Hi! today I installed CUDA and cudnn for 2 PCs, one works well, while another one follows the same steps failed to pass ./mnistCUDNN test. Actually, it passed the first part - single precision, while the second part - half precision (math in single precision) failed and returned nan nan nan in resulting weights from Softmax. Anyone can help? very appreciated.
Some codes:
Testing single precision
…
Resulting weights from Softmax:
0.0000000 0.0000008 0.0000000 0.0000002 0.0000000 0.9999820 0.0000154 0.0000000 0.0000012 0.0000006
Result of classification: 1 3 5
Test passed!
Testing half precision (math in single precision)
…
Testing cudnnFindConvolutionForwardAlgorithm …
^^^^ CUDNN_STATUS_SUCCESS for Algo 1: 0.148320 time requiring 2000 memory
^^^^ CUDNN_STATUS_SUCCESS for Algo 0: 0.150016 time requiring 0 memory
^^^^ CUDNN_STATUS_SUCCESS for Algo 2: 0.268768 time requiring 64000 memory
^^^^ CUDNN_STATUS_SUCCESS for Algo 4: 0.793600 time requiring 2450080 memory
^^^^ CUDNN_STATUS_SUCCESS for Algo 7: 1.644000 time requiring 1433120 memory
^^^^ CUDNN_STATUS_SUCCESS for Algo 5: 3.518880 time requiring 4656640 memory
^^^^ CUDNN_STATUS_NOT_SUPPORTED for Algo 6: -1.000000 time requiring 0 memory
^^^^ CUDNN_STATUS_NOT_SUPPORTED for Algo 3: -1.000000 time requiring 0 memory
Resulting weights from Softmax:
nan nan nan nan nan nan nan nan nan nan
Loading image data/three_28x28.pgm
…
Resulting weights from Softmax:
nan nan nan nan nan nan nan nan nan nan
Loading image data/five_28x28.pgm
Performing forward propagation …
Resulting weights from Softmax:
nan nan nan nan nan nan nan nan nan nan
Result of classification: 0 0 0
Test failed!
ERROR: Prediction mismatch in mnistCUDNN.cpp:978
Aborting…
Hi! thanks for answering my question, while I’ve installed cuda and cudnn for 3 times, I believe my cuda and drivers are installed properly, since I type nvcc -V it could return cuda version and I could see my GPU model correctly in Setting - Details.
The first time I installed cudnn wrongly, it cannot even pass the single precision test, and this time it could pass half of the test. so I think there might be other problems.
I have observed a similar issue on GTX 1050. Few tests in OpenCV fail with the CUDNN_STATUS_NOT_SUPPORTED error.
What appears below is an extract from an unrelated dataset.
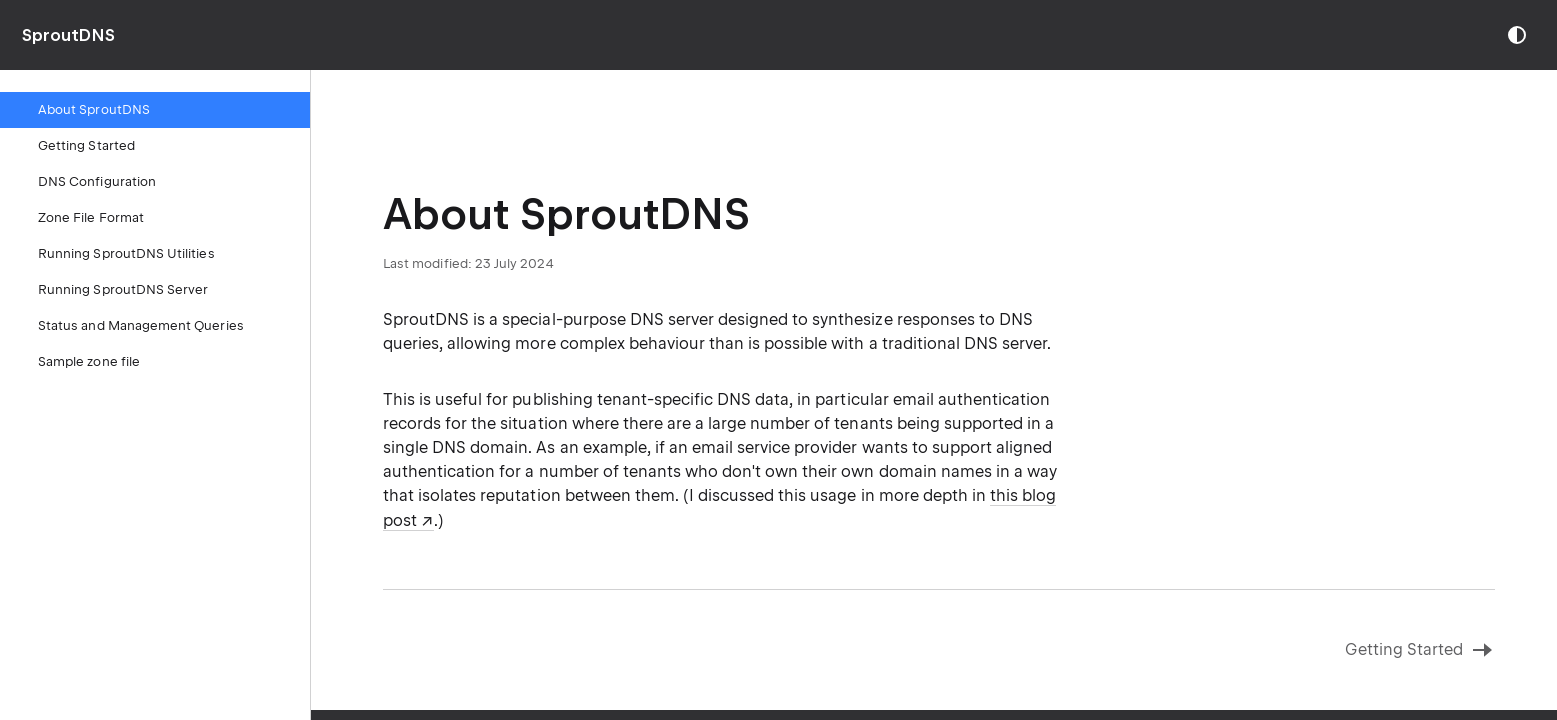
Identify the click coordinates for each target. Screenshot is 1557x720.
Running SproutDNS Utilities (126, 253)
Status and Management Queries (141, 325)
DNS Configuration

These tests used to pass in cuDNN 7. It’s far worse in this case since cuDNN doesn’t provide even a single algorithm that could work.
So, you mean that the problem is related to GPU model and cudnn version? I installed exactly the same environment simultaneously on my 2 PCs, nvidia-driver-440 + CUDA10.2 + anaconda3 + cudnn8.0.2, the only difference is the GPU of the PC with problem is K700 (quite an old GPU) and my laptop’s GPU is GTX970M. could that be the problem? I mean that old GPU could not support such a new version of cudnn?
Hi @a552088920,
Could you provide more information on the two machines you are using?
Are the GPUs are different?
Also resuest you to provide cudnn API logging (follow the cudnn API logs , so that we can help you better.
Thanks for your reply! while I may find what the problem it is. When I tested a jupyter project, it shows that my GPU(K600) is too old thus Pytorch cannot start, i think it might be the same reason to fail the Cudnn test. Whatever, thx again.